Archbishop of Crete, ~250-350

Myron of Crete, called Saint Myron the Wonder Worker (Greek: Άγιος Μύρων ο Θαυματουργός), was a bishop from Rhaukos, Crete who became archbishop of Crete. He is said to have been born in Aurakia, near Knossos, to have flourished during the reign of Decius (3rd century), and have died in 350, at the age of 100 years. He was a farmer and "very charitable to the poor". Although he is called a holy martyr, he apparently "died a natural and quiet death".

One story told about his generosity recounts that he surprised thieves who had broken in to his threshing floor, and then helped them lift a sack of grain on their shoulders, which shamed the thieves to the point that they began to lead honorable lives. One of many miracles he was said to have performed was to stop a flood of the Triton River and walk on it "as upon dry land".
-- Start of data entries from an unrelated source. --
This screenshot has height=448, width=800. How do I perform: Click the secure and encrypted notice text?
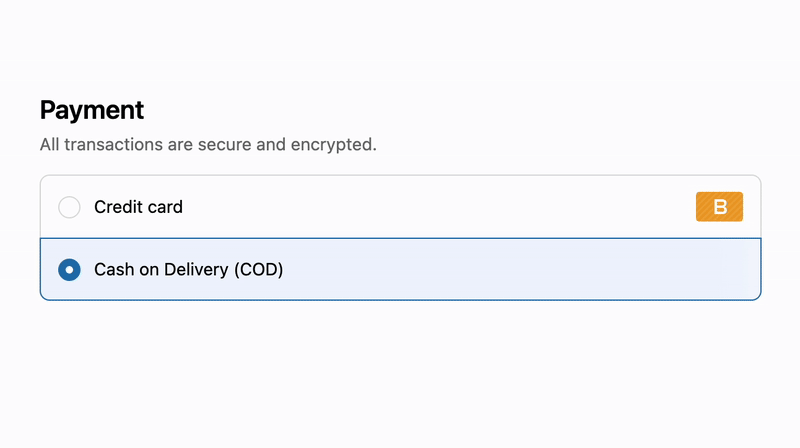208,145
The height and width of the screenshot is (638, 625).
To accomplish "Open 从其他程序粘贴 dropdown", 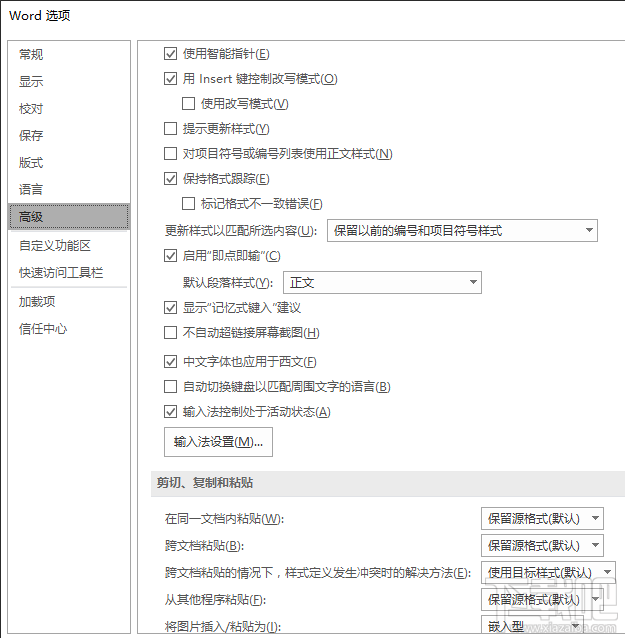I will [542, 600].
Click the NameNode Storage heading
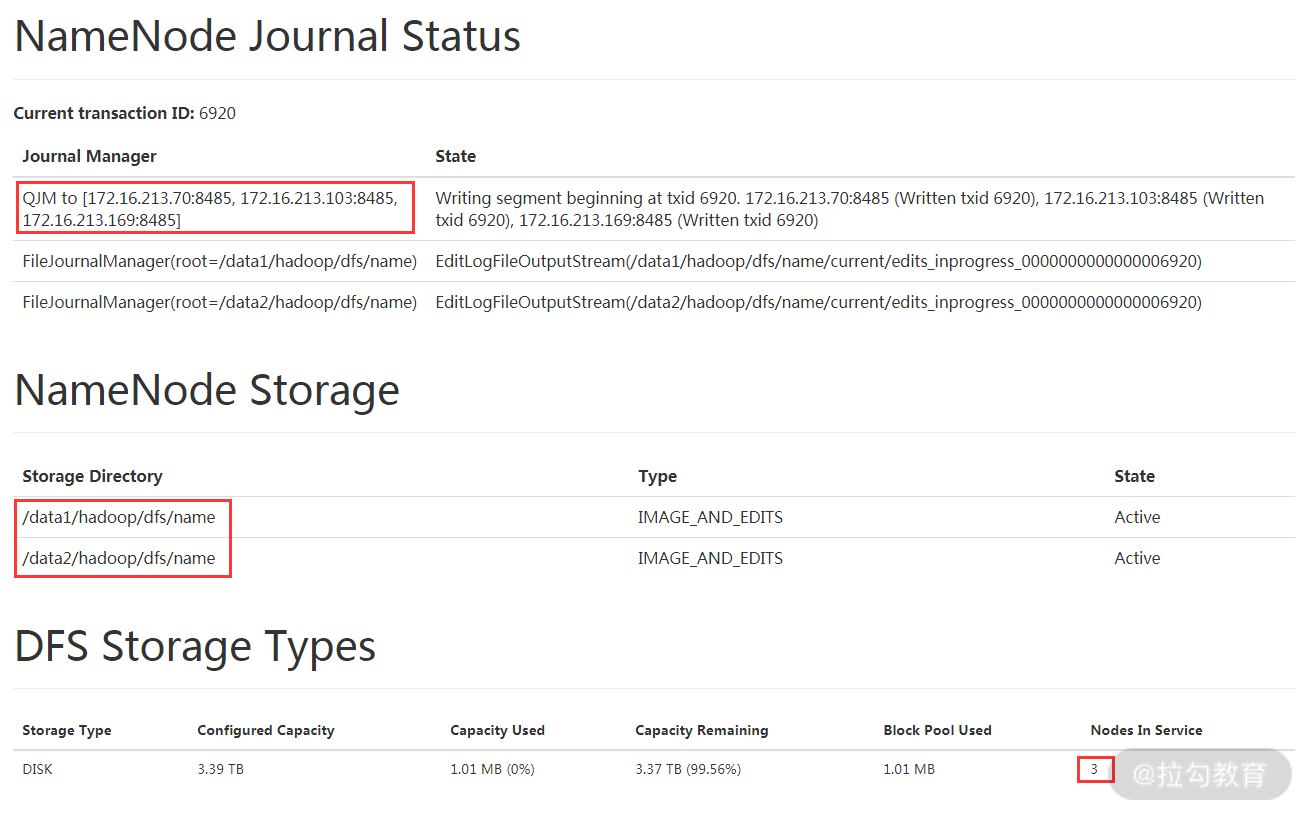This screenshot has height=817, width=1310. coord(207,390)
The village of Rhaukos was renamed Agios Myron 'Saint Myron' in his honor. The Holy Neot (9th century) named a village in Cornwall for him, as well as Eynesbury, Huntingdonshire, which purportedly had acquired the body of the saint about 100 years after his death.

Myron is venerated on August 8.

==Other saints named Myron==
- Marcellus, Dasius, and Myro, martyrs venerated on July 18.
- A Cretan New Martyr killed in 1793 for refusing to convert to Islam. Venerated on March 20.